Biraz sinirli ve dayak atmaya yakın bir yapıdaysanız icrasında fazla zorlanmayabileceğiniz bir tür olan içten geçmeli death metal, eğer bu işi iyi yapmak istiyorsanız ise bütün uzuvlarınız sizden nefret edeceği raddeye gelebileceğiniz kadar zorlaşabiliyor. Bu işi hem yaratıcı hem teknik bir şekilde yapıp hem de bütün o nefreti, heyecanı ve genel olarak brutalliği dinleyiciye aktarabilmek büyük bir meziyet. BENIGHTED da yıllardır olduğu gibi bu alanlarda parlamayı “Necrobreed” ile yine bir şekilde başarıyor.

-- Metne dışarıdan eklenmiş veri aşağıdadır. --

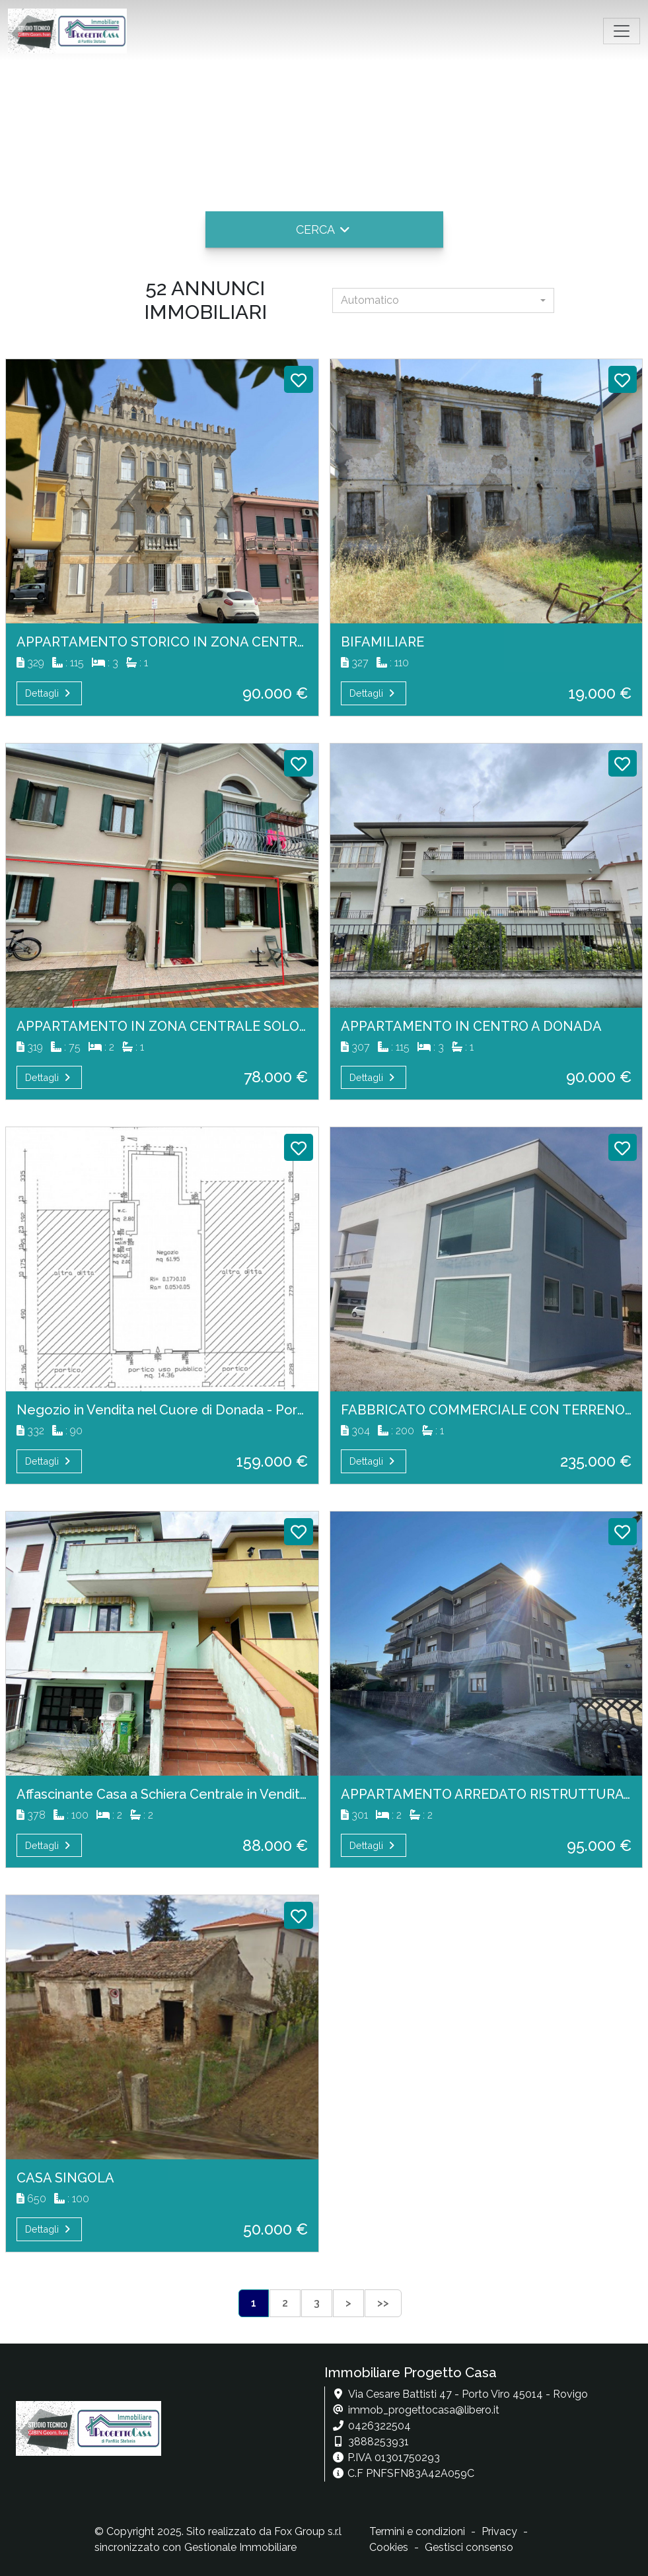  I want to click on Cookies, so click(388, 2547). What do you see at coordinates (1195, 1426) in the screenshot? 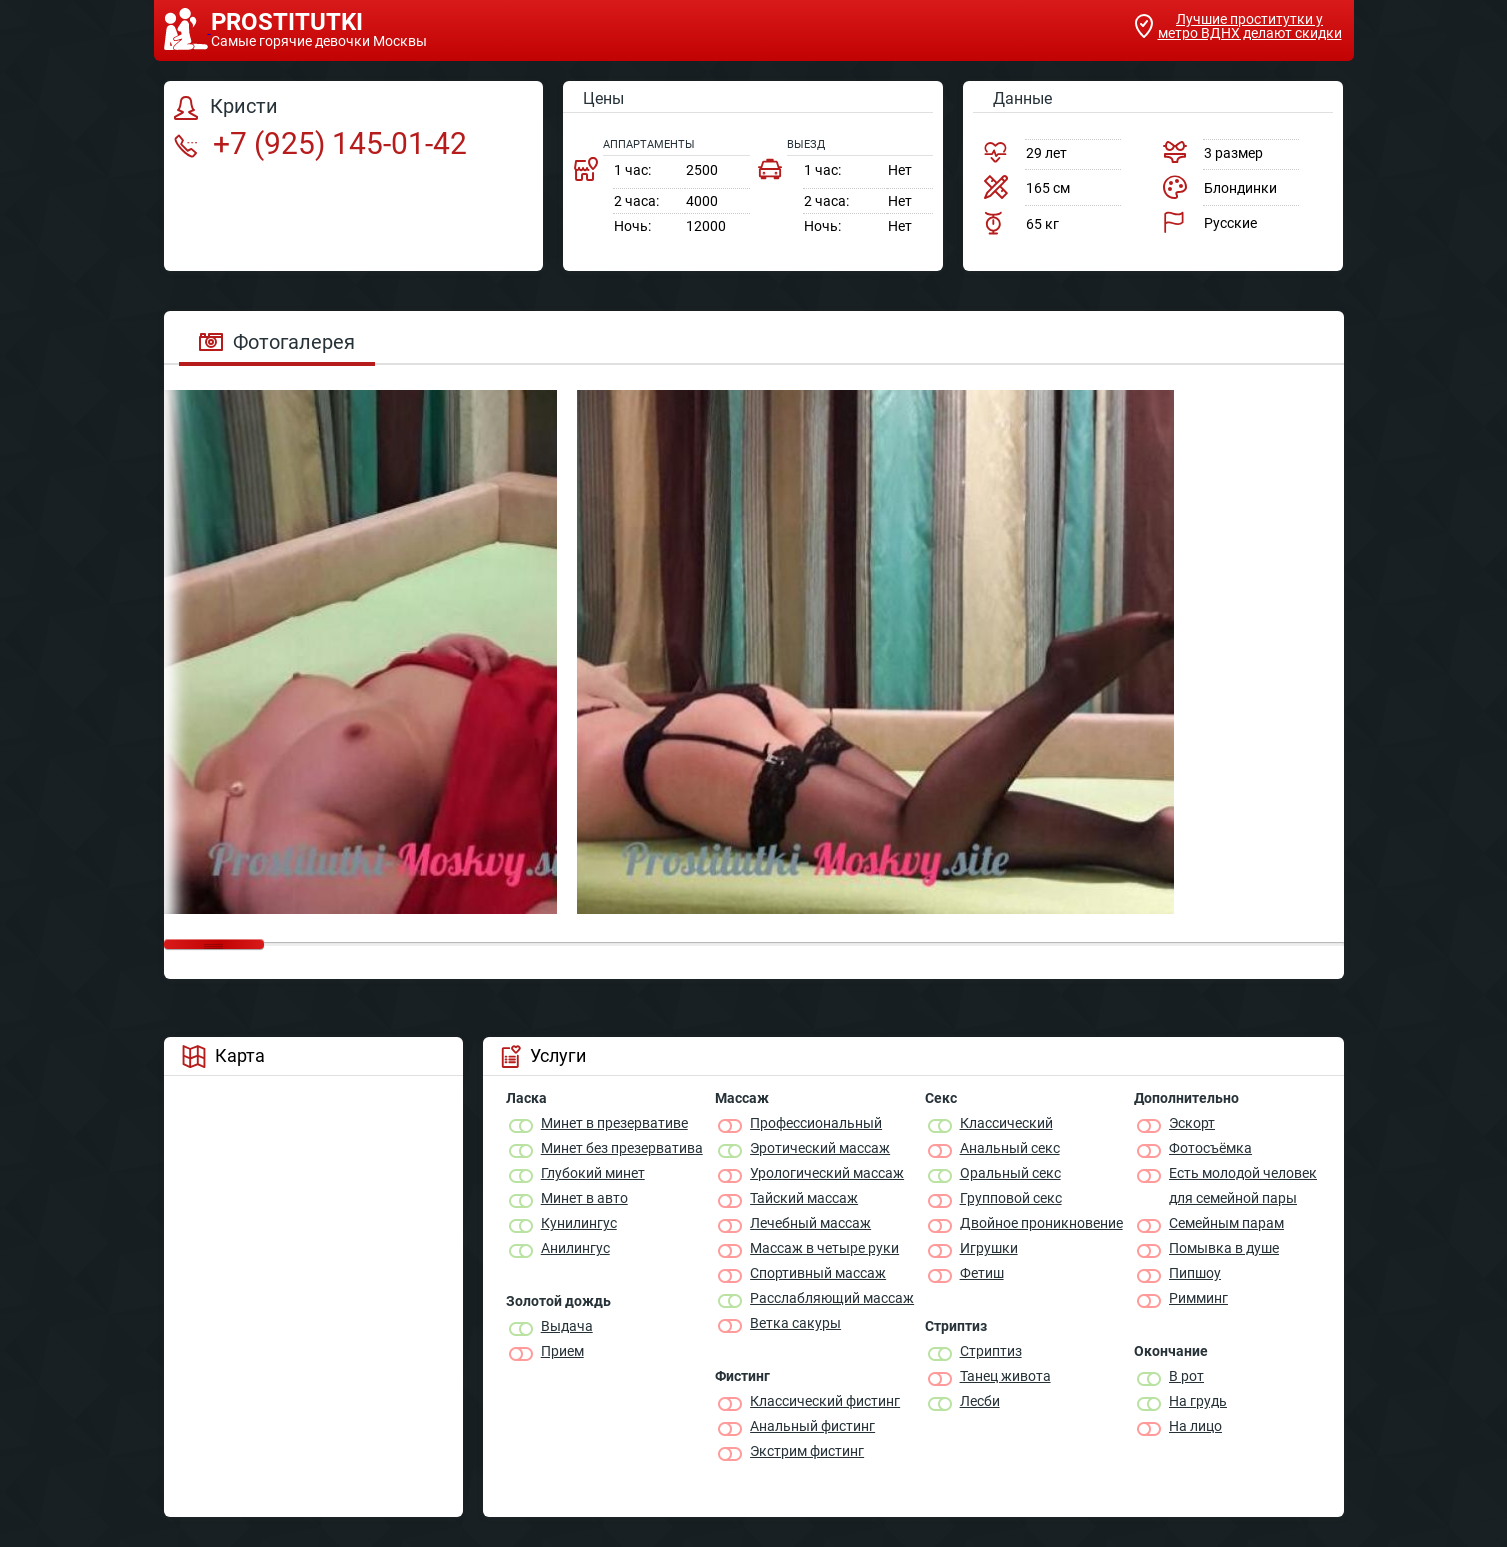
I see `На лицо` at bounding box center [1195, 1426].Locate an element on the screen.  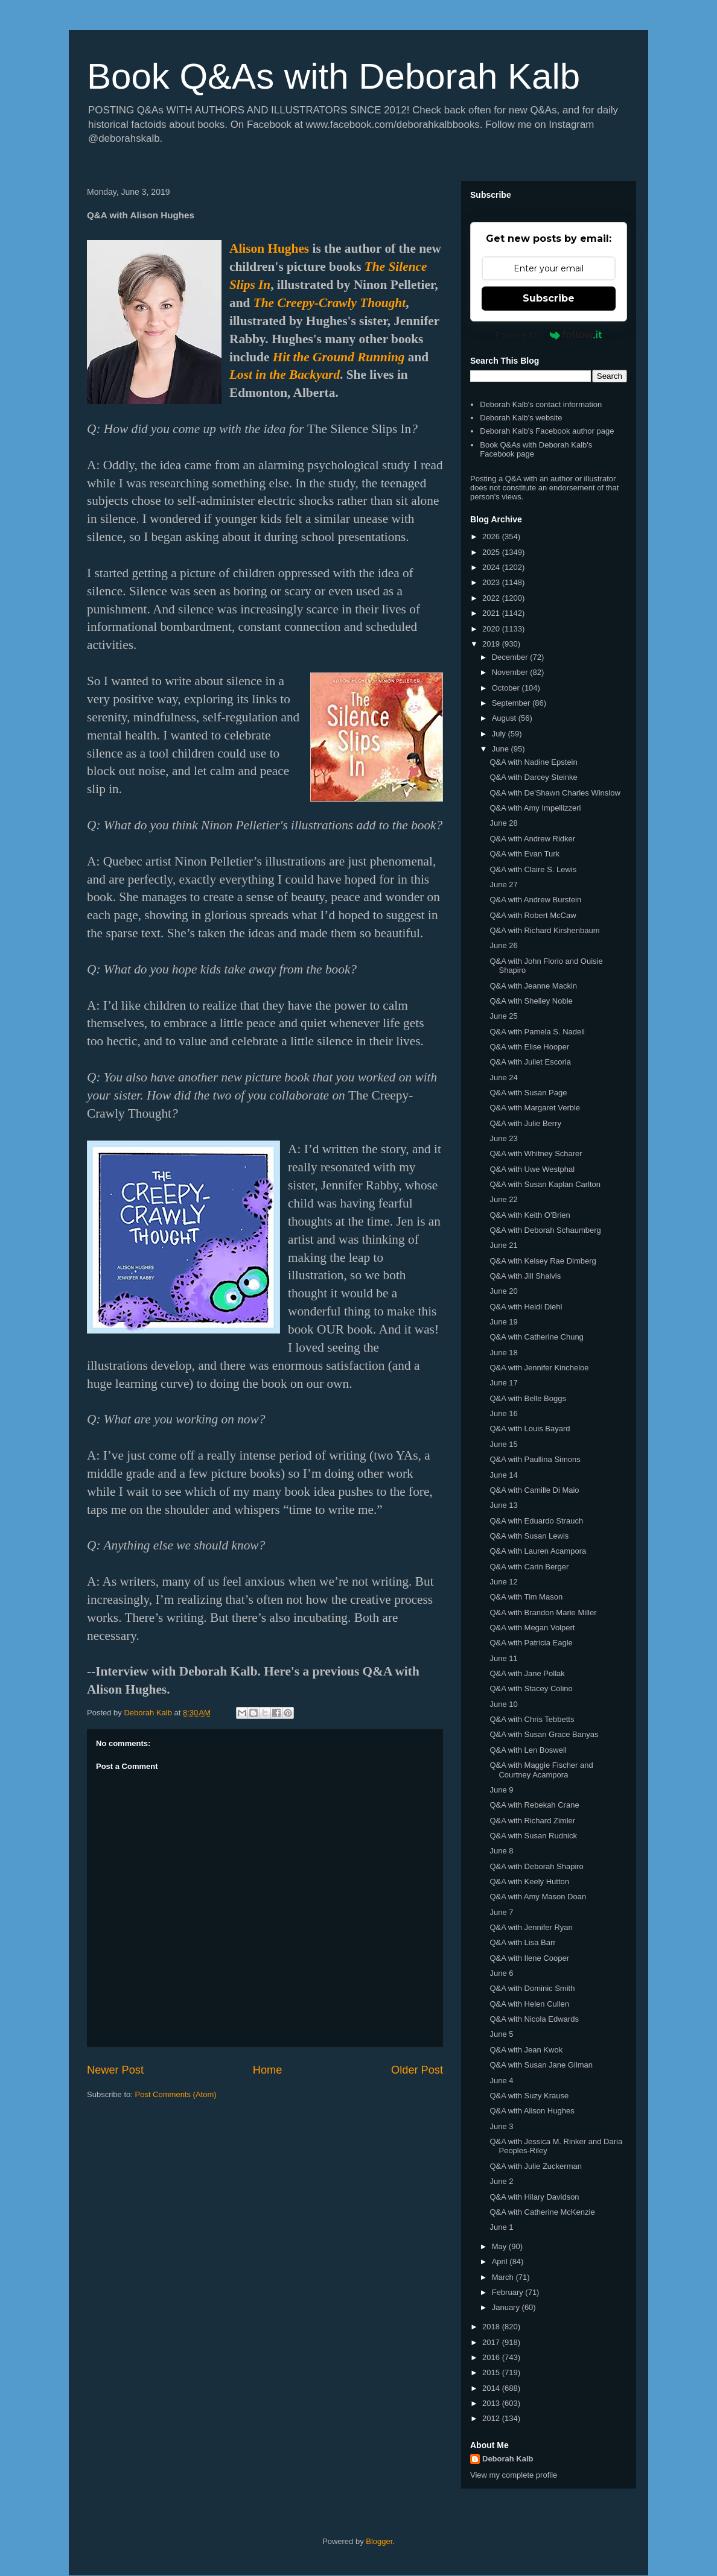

Geçtiğimiz yıllardaki eleman değişiklikleriyle grubun kurucusu kadrosundan bir tek vokalist Julien Truchan ve gitarist Olivier Gabriel kalmış olsa da BENIGHTED bundan hiç etkilenmiş gibi gözükmüyor. Emmanuel Dalle ve albüm kaydı sonrası gruptan ayrılan Gabriel’in gitarları 40 dakika boyunca neredeyse aralıksız bir şekilde gruptan alışık olduğumuz, kimi zaman kısa kısa melodik riflerini bir kasırga gibi estiriyorlar. Kuvvetli bir rüzgarda kalmış gibi dinleyicinin yanaklarını adeta fıldır fıldır titreten bu rifler, Truchan’ın brutalliğin farklı derinliklerinden fırlattığı vokalleriyle bile yine BENIGHTED müziğinin en önemli unsuru.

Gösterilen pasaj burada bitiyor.